Windows System Software -- Consulting, Training, Development -- Unique Expertise, Guaranteed Results

Before Posting... Please check out the Community Guidelines in the
Announcements and Administration Category.

How to increase throughput using IRP based winsock

davs_shrusdavs_shrus Posts: 11
Dear All,
Currently we are using windows kernel sockets for communicating client device. IRP's are used for notifying completion of send and receive data. By using KeQueryPerformanceCounter, we are observing it is taking so much time for after WskSend or WskReceive to get completing request. which in turn reducing performance. WSK_FLAG_NODELAY is using in case of send packets. In registry for tcip interface, tcpackfrequency and tcpnodelay is made 1. Please suggest any option for completing option for better performance wsk using IRPs

Comments

  • Jan_BottorffJan_Bottorff Posts: 468
    Is the network IRP completion time drastically longer than the packet round trip time? A network send IRP can't be completed until the local machine knows the remote end has received it, as it might still need the buffer to retransmit a packet.

    Jan

    -----Original Message-----
    From: xxxxx@lists.osr.com [mailto:xxxxx@lists.osr.com] On Behalf Of xxxxx@gmail.com
    Sent: Sunday, January 7, 2018 11:04 PM
    To: Windows System Software Devs Interest List <xxxxx@lists.osr.com>
    Subject: [ntdev] How to increase throughput using IRP based winsock

    Dear All,
    Currently we are using windows kernel sockets for communicating client device. IRP's are used for notifying completion of send and receive data. By using KeQueryPerformanceCounter, we are observing it is taking so much time for after WskSend or WskReceive to get completing request. which in turn reducing performance. WSK_FLAG_NODELAY is using in case of send packets. In registry for tcip interface, tcpackfrequency and tcpnodelay is made 1. Please suggest any option for completing option for better performance wsk using IRPs
  • Don_BurnDon_Burn Posts: 1,623
    How many IRP's do you have in your pool? I had a customer with a similar
    complaint, adding more IRP's fixed the problem.


    Don Burn
    Windows Driver Consulting
    Website: http://www.windrvr.com




    -----Original Message-----
    From: xxxxx@lists.osr.com
    [mailto:xxxxx@lists.osr.com] On Behalf Of
    xxxxx@gmail.com
    Sent: Monday, January 08, 2018 2:04 AM
    To: Windows System Software Devs Interest List <xxxxx@lists.osr.com>
    Subject: [ntdev] How to increase throughput using IRP based winsock

    Dear All,
    Currently we are using windows kernel sockets for communicating client
    device. IRP's are used for notifying completion of send and receive data. By
    using KeQueryPerformanceCounter, we are observing it is taking so much time
    for after WskSend or WskReceive to get completing request. which in turn
    reducing performance. WSK_FLAG_NODELAY is using in case of send packets. In
    registry for tcip interface, tcpackfrequency and tcpnodelay is made 1.
    Please suggest any option for completing option for better performance wsk
    using IRPs

    ---
    NTDEV is sponsored by OSR

    Visit the list online at:
    <http://www.osronline.com/showlists.cfm?list=ntdev>;

    MONTHLY seminars on crash dump analysis, WDF, Windows internals and software
    drivers!
    Details at <http://www.osr.com/seminars>;

    To unsubscribe, visit the List Server section of OSR Online at
    <http://www.osronline.com/page.cfm?name=ListServer>;
  • davs_shrusdavs_shrus Posts: 11
    @Don Burn
    We are allocating IRP's for every send or receive request using IoAllocateIrp and allocating WSK buffer using IoAllocateMdl with MmBuildMdlForNonPagedPool option. once the request is completed freeing irps and wsk buffer. Currently we are not allocating pool irps.

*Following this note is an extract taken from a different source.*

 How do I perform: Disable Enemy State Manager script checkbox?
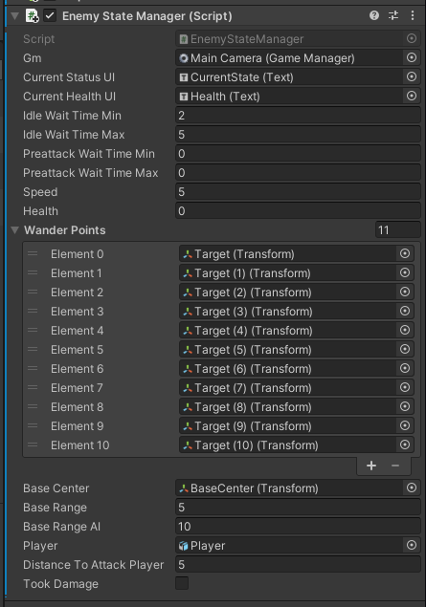coord(50,16)
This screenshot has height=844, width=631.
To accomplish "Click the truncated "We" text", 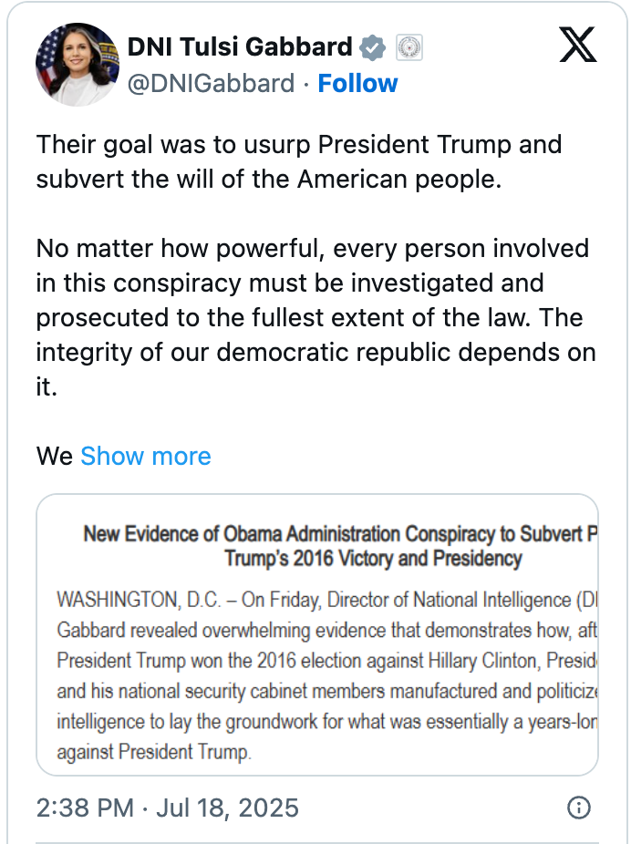I will (54, 456).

    How many IRP's do you have in your pool? I had a customer with a similar
    complaint, adding more IRP's fixed the problem.
  • Don_BurnDon_Burn Posts: 1,623
    I've always created a pool of IRP's with the MDL and buffer, then used
    those. The allocation costs can be high.


    Don Burn
    Windows Driver Consulting
    Website: http://www.windrvr.com



    -----Original Message-----
    From: xxxxx@lists.osr.com
    [mailto:xxxxx@lists.osr.com] On Behalf Of
    xxxxx@gmail.com
    Sent: Tuesday, January 09, 2018 6:41 AM
    To: Windows System Software Devs Interest List <xxxxx@lists.osr.com>
    Subject: RE:[ntdev] How to increase throughput using IRP based winsock

    @Don Burn
    We are allocating IRP's for every send or receive request using
    IoAllocateIrp and allocating WSK buffer using IoAllocateMdl with
    MmBuildMdlForNonPagedPool option. once the request is completed freeing
    irps and wsk buffer. Currently we are not allocating pool irps.

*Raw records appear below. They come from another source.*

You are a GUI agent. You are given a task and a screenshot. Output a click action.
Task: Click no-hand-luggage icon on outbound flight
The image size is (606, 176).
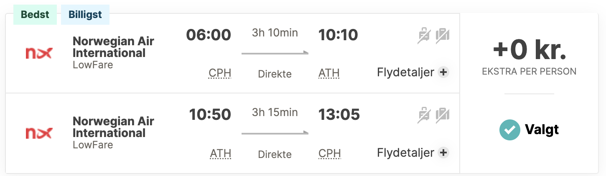[442, 35]
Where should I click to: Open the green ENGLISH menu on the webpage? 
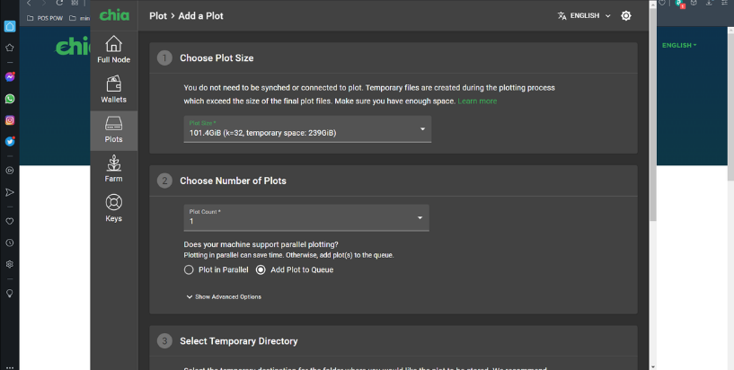point(679,45)
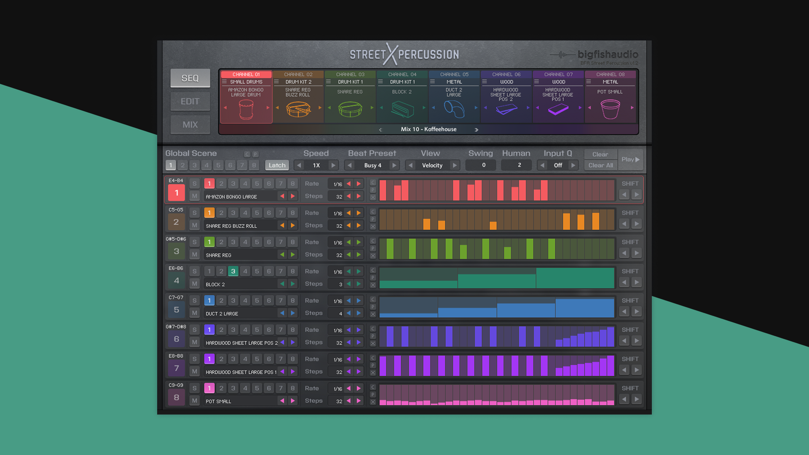809x455 pixels.
Task: Change View from Velocity to the next option
Action: coord(455,165)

    How many IRP's do you have in your pool? I had a customer with a similar
    complaint, adding more IRP's fixed the problem.

    ---
    NTDEV is sponsored by OSR

    Visit the list online at:
    <http://www.osronline.com/showlists.cfm?list=ntdev>;

    MONTHLY seminars on crash dump analysis, WDF, Windows internals and software
    drivers!
    Details at <http://www.osr.com/seminars>;

    To unsubscribe, visit the List Server section of OSR Online at
    <http://www.osronline.com/page.cfm?name=ListServer>;
  • Jan_BottorffJan_Bottorff Posts: 468
    My understanding was IRPs and MDLs already come from an OS pool, although I agree with Don than some cpu cycles can potentially be shaved off using a private local pool. It hasn't been established that things are cpu cycle limited, so personally would be analyzing where the bottleneck is before trying to shave cpu cycles.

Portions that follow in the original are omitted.